▸ EXERCISE DIRECTIONS: When you retype the data, keep every line exactly as it appears.

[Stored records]
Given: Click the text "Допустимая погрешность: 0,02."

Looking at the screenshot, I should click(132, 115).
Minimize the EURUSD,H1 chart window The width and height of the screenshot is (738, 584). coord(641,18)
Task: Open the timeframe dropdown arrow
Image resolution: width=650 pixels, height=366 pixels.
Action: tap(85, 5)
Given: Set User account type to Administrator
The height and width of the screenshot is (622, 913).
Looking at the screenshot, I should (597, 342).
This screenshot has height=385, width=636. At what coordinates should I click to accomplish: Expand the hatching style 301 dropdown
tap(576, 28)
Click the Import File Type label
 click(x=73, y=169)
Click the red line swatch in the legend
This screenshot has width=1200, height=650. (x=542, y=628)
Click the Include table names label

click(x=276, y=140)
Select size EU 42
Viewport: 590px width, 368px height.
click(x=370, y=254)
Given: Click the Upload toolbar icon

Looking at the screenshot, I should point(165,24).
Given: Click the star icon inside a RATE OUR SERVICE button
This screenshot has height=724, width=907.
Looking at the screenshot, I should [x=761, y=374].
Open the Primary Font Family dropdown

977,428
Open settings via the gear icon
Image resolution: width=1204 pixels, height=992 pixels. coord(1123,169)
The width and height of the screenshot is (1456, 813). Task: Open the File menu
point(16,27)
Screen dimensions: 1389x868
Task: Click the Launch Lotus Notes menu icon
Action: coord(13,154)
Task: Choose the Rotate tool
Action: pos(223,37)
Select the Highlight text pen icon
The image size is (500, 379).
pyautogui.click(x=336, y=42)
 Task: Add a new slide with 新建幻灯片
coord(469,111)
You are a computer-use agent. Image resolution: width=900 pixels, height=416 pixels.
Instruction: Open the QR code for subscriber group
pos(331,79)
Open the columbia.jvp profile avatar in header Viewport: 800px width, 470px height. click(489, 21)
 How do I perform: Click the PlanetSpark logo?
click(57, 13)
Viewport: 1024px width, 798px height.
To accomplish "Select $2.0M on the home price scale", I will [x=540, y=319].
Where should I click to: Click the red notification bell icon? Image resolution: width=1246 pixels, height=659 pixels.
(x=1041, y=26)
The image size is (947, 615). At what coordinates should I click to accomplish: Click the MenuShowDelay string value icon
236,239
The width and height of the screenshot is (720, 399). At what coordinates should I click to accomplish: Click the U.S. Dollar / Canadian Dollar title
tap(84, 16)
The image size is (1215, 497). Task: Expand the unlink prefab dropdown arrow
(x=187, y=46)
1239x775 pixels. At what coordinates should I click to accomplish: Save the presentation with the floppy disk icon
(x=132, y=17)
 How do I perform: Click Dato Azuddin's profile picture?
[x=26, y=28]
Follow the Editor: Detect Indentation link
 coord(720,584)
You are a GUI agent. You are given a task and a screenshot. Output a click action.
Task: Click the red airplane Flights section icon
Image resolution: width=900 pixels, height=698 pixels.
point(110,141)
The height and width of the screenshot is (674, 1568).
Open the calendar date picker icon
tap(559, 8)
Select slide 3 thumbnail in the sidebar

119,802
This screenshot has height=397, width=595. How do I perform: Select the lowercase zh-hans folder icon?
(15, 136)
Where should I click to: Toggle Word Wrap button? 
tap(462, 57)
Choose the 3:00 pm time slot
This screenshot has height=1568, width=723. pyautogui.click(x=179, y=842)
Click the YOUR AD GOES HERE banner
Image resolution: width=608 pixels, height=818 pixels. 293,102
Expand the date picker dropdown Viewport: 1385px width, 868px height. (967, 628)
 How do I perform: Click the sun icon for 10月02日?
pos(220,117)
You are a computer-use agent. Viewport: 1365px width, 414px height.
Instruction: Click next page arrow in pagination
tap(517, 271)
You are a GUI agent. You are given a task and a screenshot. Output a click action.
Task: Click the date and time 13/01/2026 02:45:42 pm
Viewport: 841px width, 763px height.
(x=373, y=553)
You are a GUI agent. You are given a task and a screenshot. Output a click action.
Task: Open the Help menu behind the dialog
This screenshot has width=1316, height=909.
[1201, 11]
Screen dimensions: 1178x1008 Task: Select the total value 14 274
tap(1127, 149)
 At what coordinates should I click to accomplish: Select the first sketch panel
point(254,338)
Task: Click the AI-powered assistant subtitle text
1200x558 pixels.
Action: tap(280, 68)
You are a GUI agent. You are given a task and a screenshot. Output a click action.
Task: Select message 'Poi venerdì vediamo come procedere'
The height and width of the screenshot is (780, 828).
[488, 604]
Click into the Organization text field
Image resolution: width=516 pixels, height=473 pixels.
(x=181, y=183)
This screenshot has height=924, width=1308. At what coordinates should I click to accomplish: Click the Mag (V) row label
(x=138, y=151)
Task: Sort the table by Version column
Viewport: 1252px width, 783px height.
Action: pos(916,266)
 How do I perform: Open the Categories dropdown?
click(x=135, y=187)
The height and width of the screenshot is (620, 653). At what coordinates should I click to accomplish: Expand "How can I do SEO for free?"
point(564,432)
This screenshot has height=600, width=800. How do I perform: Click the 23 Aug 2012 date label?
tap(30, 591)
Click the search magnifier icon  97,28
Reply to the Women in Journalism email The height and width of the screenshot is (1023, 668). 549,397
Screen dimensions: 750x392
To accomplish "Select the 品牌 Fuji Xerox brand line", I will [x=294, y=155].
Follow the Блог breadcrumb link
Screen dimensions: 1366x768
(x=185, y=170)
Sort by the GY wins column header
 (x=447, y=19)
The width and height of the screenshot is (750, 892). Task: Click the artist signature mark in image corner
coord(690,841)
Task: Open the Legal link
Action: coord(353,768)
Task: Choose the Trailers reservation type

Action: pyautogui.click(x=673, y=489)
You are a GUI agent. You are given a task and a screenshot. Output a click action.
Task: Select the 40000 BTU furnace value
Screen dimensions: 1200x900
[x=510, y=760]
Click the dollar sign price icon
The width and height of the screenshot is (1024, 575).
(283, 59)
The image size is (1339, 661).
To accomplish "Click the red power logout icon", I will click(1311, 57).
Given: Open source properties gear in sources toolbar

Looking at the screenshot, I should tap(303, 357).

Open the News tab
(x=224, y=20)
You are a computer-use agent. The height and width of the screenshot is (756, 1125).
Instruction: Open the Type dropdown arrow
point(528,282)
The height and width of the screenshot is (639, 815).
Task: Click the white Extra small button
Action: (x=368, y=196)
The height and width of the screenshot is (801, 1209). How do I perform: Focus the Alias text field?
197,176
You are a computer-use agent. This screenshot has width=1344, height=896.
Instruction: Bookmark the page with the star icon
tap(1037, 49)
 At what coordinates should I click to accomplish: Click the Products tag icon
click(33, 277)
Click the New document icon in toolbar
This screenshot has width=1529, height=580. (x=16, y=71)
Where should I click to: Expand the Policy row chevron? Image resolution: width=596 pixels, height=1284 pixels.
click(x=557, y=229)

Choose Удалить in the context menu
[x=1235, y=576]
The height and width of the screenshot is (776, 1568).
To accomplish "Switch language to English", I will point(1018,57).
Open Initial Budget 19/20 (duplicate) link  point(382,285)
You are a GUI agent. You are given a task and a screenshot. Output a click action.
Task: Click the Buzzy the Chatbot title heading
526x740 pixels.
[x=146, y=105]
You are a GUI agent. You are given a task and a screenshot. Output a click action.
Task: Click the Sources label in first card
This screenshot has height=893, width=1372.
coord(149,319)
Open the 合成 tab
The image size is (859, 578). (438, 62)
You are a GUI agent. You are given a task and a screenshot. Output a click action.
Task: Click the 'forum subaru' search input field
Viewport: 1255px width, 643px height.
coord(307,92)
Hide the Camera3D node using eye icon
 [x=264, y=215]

▸ RESPONSE AREA:
Given: Click the text "Допустимая погрешность: 0,02."

Looking at the screenshot, I should click(132, 115).
Minimize the EURUSD,H1 chart window The width and height of the screenshot is (738, 584). coord(641,18)
Task: Open the timeframe dropdown arrow
Image resolution: width=650 pixels, height=366 pixels.
Action: tap(85, 5)
Given: Set User account type to Administrator
The height and width of the screenshot is (622, 913).
Looking at the screenshot, I should (597, 342).
This screenshot has height=385, width=636. At what coordinates should I click to accomplish: Expand the hatching style 301 dropdown
tap(576, 28)
Click the Import File Type label
 click(x=73, y=169)
Click the red line swatch in the legend
This screenshot has width=1200, height=650. (x=542, y=628)
Click the Include table names label

click(x=276, y=140)
Select size EU 42
Viewport: 590px width, 368px height.
click(x=370, y=254)
Given: Click the Upload toolbar icon

Looking at the screenshot, I should point(165,24).
Given: Click the star icon inside a RATE OUR SERVICE button
This screenshot has height=724, width=907.
Looking at the screenshot, I should [x=761, y=374].
Open the Primary Font Family dropdown

977,428
Open settings via the gear icon
Image resolution: width=1204 pixels, height=992 pixels. coord(1123,169)
The width and height of the screenshot is (1456, 813). Task: Open the File menu
point(16,27)
Screen dimensions: 1389x868
Task: Click the Launch Lotus Notes menu icon
Action: coord(13,154)
Task: Choose the Rotate tool
Action: pos(223,37)
Select the Highlight text pen icon
The image size is (500, 379).
pyautogui.click(x=336, y=42)
 Task: Add a new slide with 新建幻灯片
coord(469,111)
You are a computer-use agent. Image resolution: width=900 pixels, height=416 pixels.
Instruction: Open the QR code for subscriber group
pos(331,79)
Open the columbia.jvp profile avatar in header Viewport: 800px width, 470px height. click(489, 21)
 How do I perform: Click the PlanetSpark logo?
click(57, 13)
Viewport: 1024px width, 798px height.
To accomplish "Select $2.0M on the home price scale", I will [x=540, y=319].
Where should I click to: Click the red notification bell icon? Image resolution: width=1246 pixels, height=659 pixels.
(x=1041, y=26)
The image size is (947, 615). At what coordinates should I click to accomplish: Click the MenuShowDelay string value icon
236,239
The width and height of the screenshot is (720, 399). At what coordinates should I click to accomplish: Click the U.S. Dollar / Canadian Dollar title
tap(84, 16)
The image size is (1215, 497). Task: Expand the unlink prefab dropdown arrow
(x=187, y=46)
1239x775 pixels. At what coordinates should I click to accomplish: Save the presentation with the floppy disk icon
(x=132, y=17)
 How do I perform: Click Dato Azuddin's profile picture?
[x=26, y=28]
Follow the Editor: Detect Indentation link
 coord(720,584)
You are a GUI agent. You are given a task and a screenshot. Output a click action.
Task: Click the red airplane Flights section icon
Image resolution: width=900 pixels, height=698 pixels.
point(110,141)
The height and width of the screenshot is (674, 1568).
Open the calendar date picker icon
tap(559, 8)
Select slide 3 thumbnail in the sidebar

119,802
This screenshot has height=397, width=595. How do I perform: Select the lowercase zh-hans folder icon?
(15, 136)
Where should I click to: Toggle Word Wrap button? 
tap(462, 57)
Choose the 3:00 pm time slot
This screenshot has height=1568, width=723. pyautogui.click(x=179, y=842)
Click the YOUR AD GOES HERE banner
Image resolution: width=608 pixels, height=818 pixels. 293,102
Expand the date picker dropdown Viewport: 1385px width, 868px height. (967, 628)
 How do I perform: Click the sun icon for 10月02日?
pos(220,117)
You are a computer-use agent. Viewport: 1365px width, 414px height.
Instruction: Click next page arrow in pagination
tap(517, 271)
You are a GUI agent. You are given a task and a screenshot. Output a click action.
Task: Click the date and time 13/01/2026 02:45:42 pm
Viewport: 841px width, 763px height.
(x=373, y=553)
You are a GUI agent. You are given a task and a screenshot. Output a click action.
Task: Open the Help menu behind the dialog
This screenshot has width=1316, height=909.
[1201, 11]
Screen dimensions: 1178x1008 Task: Select the total value 14 274
tap(1127, 149)
 At what coordinates should I click to accomplish: Select the first sketch panel
point(254,338)
Task: Click the AI-powered assistant subtitle text
1200x558 pixels.
Action: tap(280, 68)
You are a GUI agent. You are given a task and a screenshot. Output a click action.
Task: Select message 'Poi venerdì vediamo come procedere'
The height and width of the screenshot is (780, 828).
[488, 604]
Click into the Organization text field
Image resolution: width=516 pixels, height=473 pixels.
(x=181, y=183)
This screenshot has height=924, width=1308. At what coordinates should I click to accomplish: Click the Mag (V) row label
(x=138, y=151)
Task: Sort the table by Version column
Viewport: 1252px width, 783px height.
Action: pos(916,266)
 How do I perform: Open the Categories dropdown?
click(x=135, y=187)
The height and width of the screenshot is (620, 653). At what coordinates should I click to accomplish: Expand "How can I do SEO for free?"
point(564,432)
This screenshot has height=600, width=800. How do I perform: Click the 23 Aug 2012 date label?
tap(30, 591)
Click the search magnifier icon  97,28
Reply to the Women in Journalism email The height and width of the screenshot is (1023, 668). 549,397
Screen dimensions: 750x392
To accomplish "Select the 品牌 Fuji Xerox brand line", I will [x=294, y=155].
Follow the Блог breadcrumb link
Screen dimensions: 1366x768
(x=185, y=170)
Sort by the GY wins column header
 (x=447, y=19)
The width and height of the screenshot is (750, 892). Task: Click the artist signature mark in image corner
coord(690,841)
Task: Open the Legal link
Action: coord(353,768)
Task: Choose the Trailers reservation type

Action: pyautogui.click(x=673, y=489)
You are a GUI agent. You are given a task and a screenshot. Output a click action.
Task: Select the 40000 BTU furnace value
Screen dimensions: 1200x900
[x=510, y=760]
Click the dollar sign price icon
The width and height of the screenshot is (1024, 575).
(283, 59)
The image size is (1339, 661).
To accomplish "Click the red power logout icon", I will click(1311, 57).
Given: Open source properties gear in sources toolbar

Looking at the screenshot, I should tap(303, 357).

Open the News tab
(x=224, y=20)
You are a computer-use agent. The height and width of the screenshot is (756, 1125).
Instruction: Open the Type dropdown arrow
point(528,282)
The height and width of the screenshot is (639, 815).
Task: Click the white Extra small button
Action: (x=368, y=196)
The height and width of the screenshot is (801, 1209). How do I perform: Focus the Alias text field?
197,176
You are a computer-use agent. This screenshot has width=1344, height=896.
Instruction: Bookmark the page with the star icon
tap(1037, 49)
 At what coordinates should I click to accomplish: Click the Products tag icon
click(33, 277)
Click the New document icon in toolbar
This screenshot has width=1529, height=580. (x=16, y=71)
Where should I click to: Expand the Policy row chevron? Image resolution: width=596 pixels, height=1284 pixels.
click(x=557, y=229)

Choose Удалить in the context menu
[x=1235, y=576]
The height and width of the screenshot is (776, 1568).
To accomplish "Switch language to English", I will point(1018,57).
Open Initial Budget 19/20 (duplicate) link  point(382,285)
You are a GUI agent. You are given a task and a screenshot. Output a click action.
Task: Click the Buzzy the Chatbot title heading
526x740 pixels.
[x=146, y=105]
You are a GUI agent. You are given a task and a screenshot. Output a click action.
Task: Click the Sources label in first card
This screenshot has height=893, width=1372.
coord(149,319)
Open the 合成 tab
The image size is (859, 578). (438, 62)
You are a GUI agent. You are given a task and a screenshot. Output a click action.
Task: Click the 'forum subaru' search input field
Viewport: 1255px width, 643px height.
coord(307,92)
Hide the Camera3D node using eye icon
 [x=264, y=215]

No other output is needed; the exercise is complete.